October 30, 2017 at 7:02 am  #1293423    
JimC Forum Moderator
JimC Forum Moderator

Yes, in the United States the American Board of Pain Medicine certifies physicians who specialize in pain management, though I don’t know whether Romania or other nearby locations in Europe have a similar certification.

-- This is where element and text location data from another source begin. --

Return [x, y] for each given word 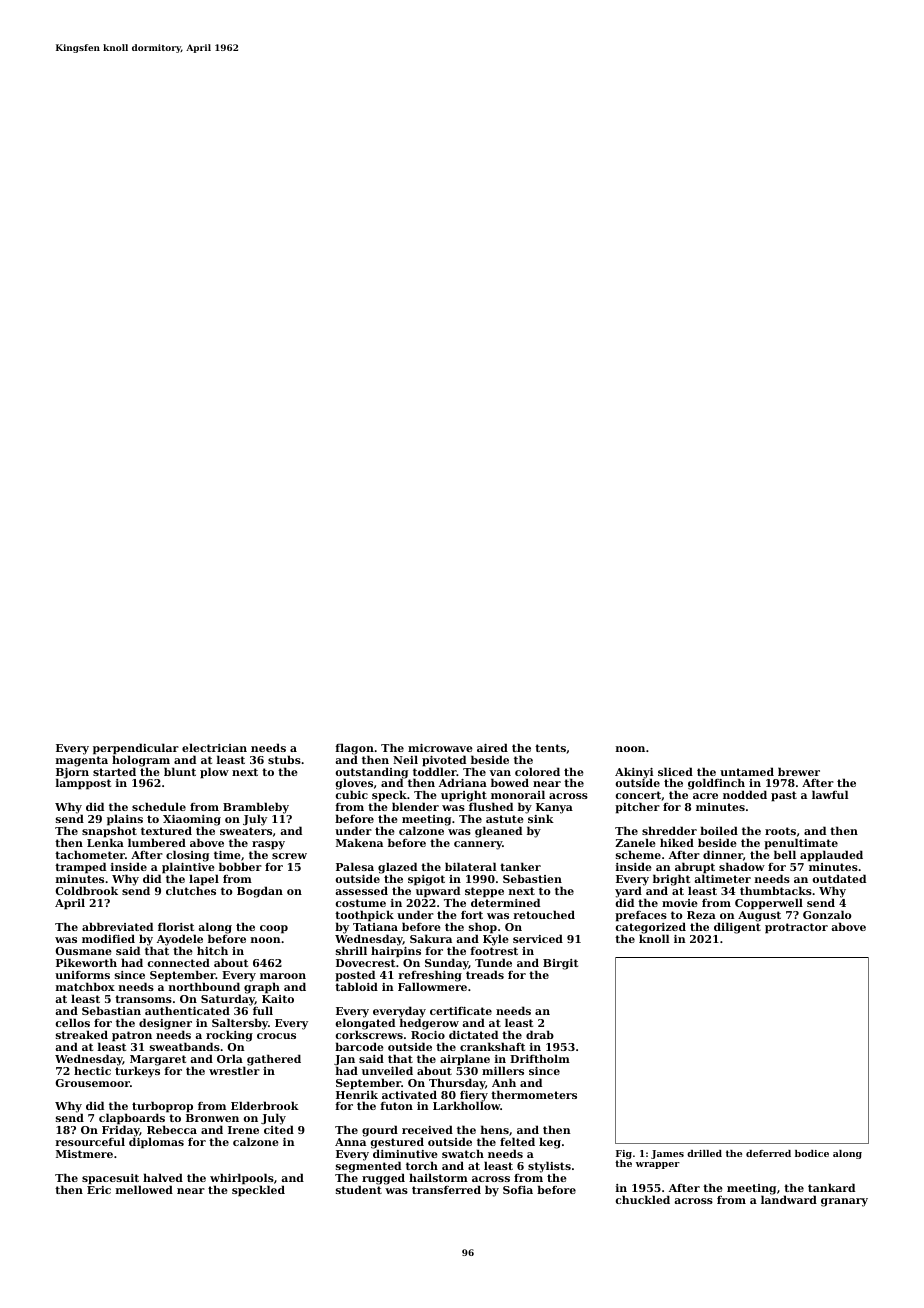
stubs [284, 759]
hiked [677, 842]
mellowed [144, 1189]
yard [628, 893]
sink [541, 819]
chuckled [643, 1199]
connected [179, 962]
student [359, 1190]
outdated [839, 878]
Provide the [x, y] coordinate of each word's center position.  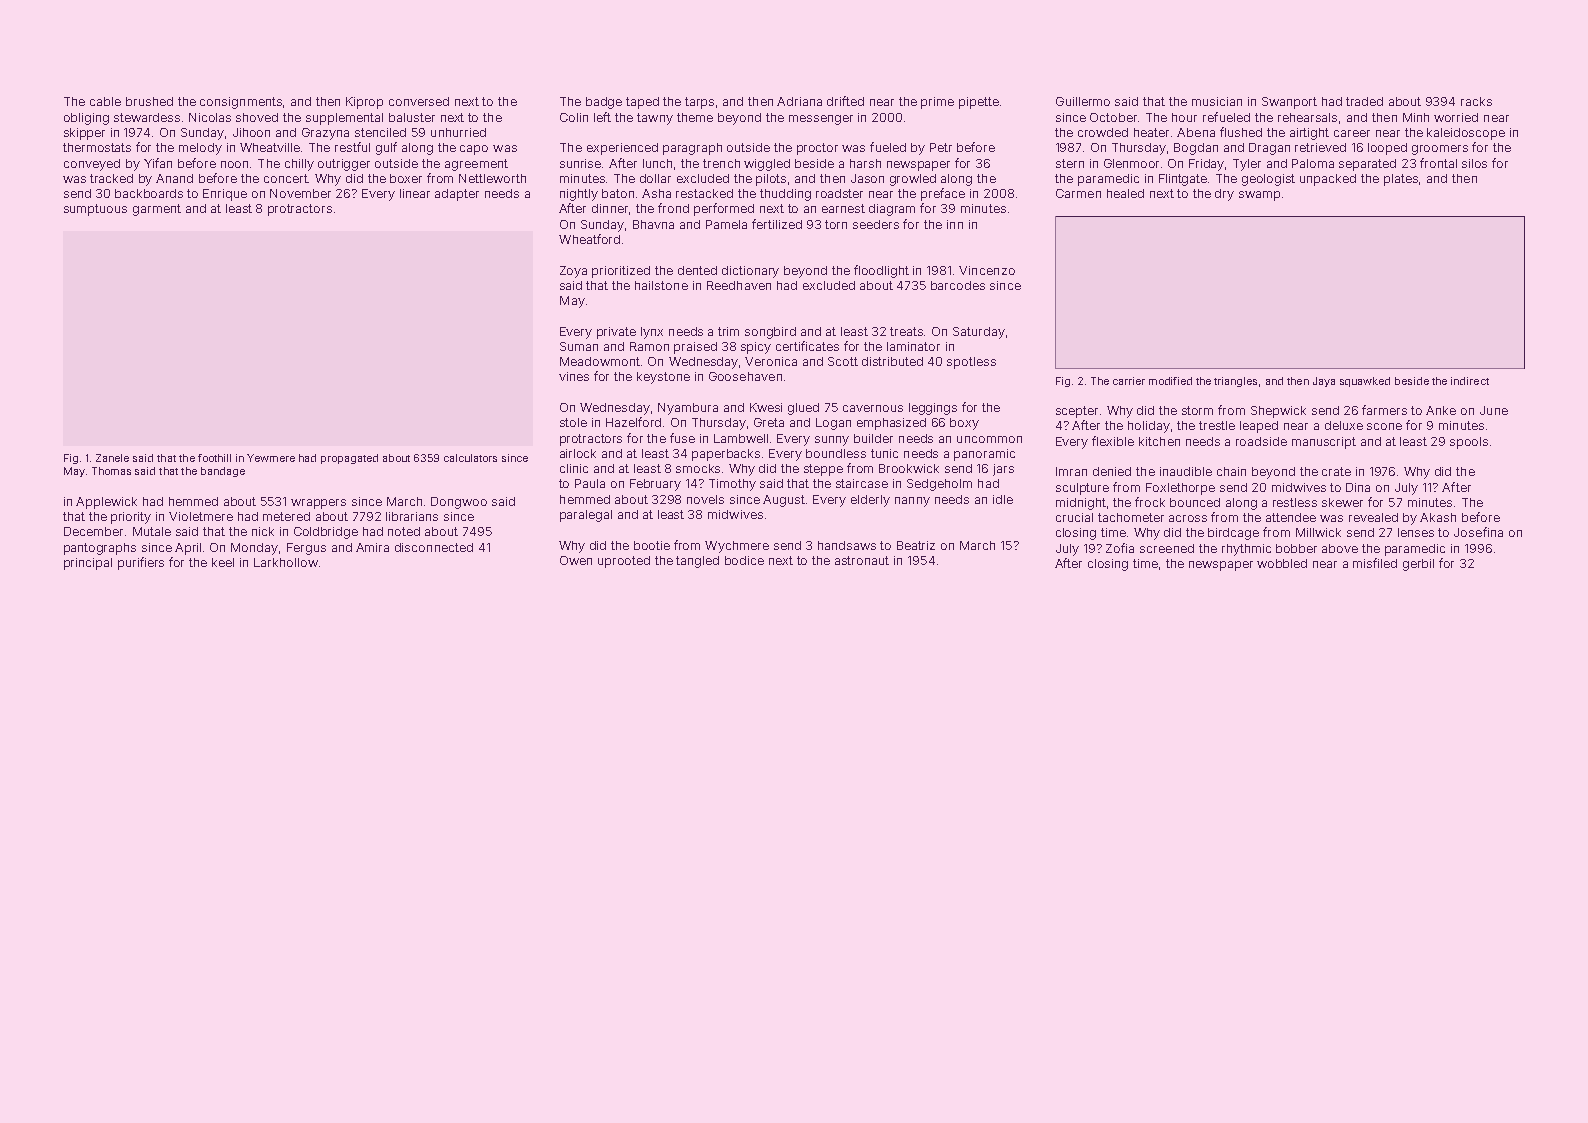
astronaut [862, 560]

You might try an inquiry at your local cancer center or hospital to see if such a specialist, or perhaps a medical facility or doctor specializing in palliative care, is available near you. If not, you could try calling a local hospice service to see if they could provide you with a lead. Their staff specialize in comfort care, of which a large part is pain management.

JimC
Forum moderator


Jul 2008 Wife Liz (51/never smoker) Dx Stage IV NSCLC EGFR exon 19
4 cycles Carbo/alimta, 65% shrinkage
Tarceva maintenance
Mar 2010 progression, added Alimta, stable
Sep 2010 multiple brain mets, WBR
Oct 2010 large pericardial effusion, tamponade
Jan 2011 progression, start abraxane
Jun 2011-New liver, brain mets, add Tarceva
Oct 2011-Dx Leptomeningeal carcinomatosis; pulsed Tarceva
At rest Nov 4 2011
Since then: http://cancergrace.org/blog/jim-and-lisa

October 30, 2017 at 12:13 pm  #1293425    
catdander forum moderator
catdander forum moderator

To Jim’s excellent answer I’d like to add that in the US when a person is under the care of a medical oncologist (not in hospice) the medical oncologist often is the person in charge of pain management. This was true in my husband’s case (he may well have benefited better from a specialist). There are pain management specialists in our area but he did not use one. These specialists have expertise and experience with finding combinations of therapies that fit individual cases that an oncologist might not have thought of. I wonder if a teleconference with a pain management specialist is possible.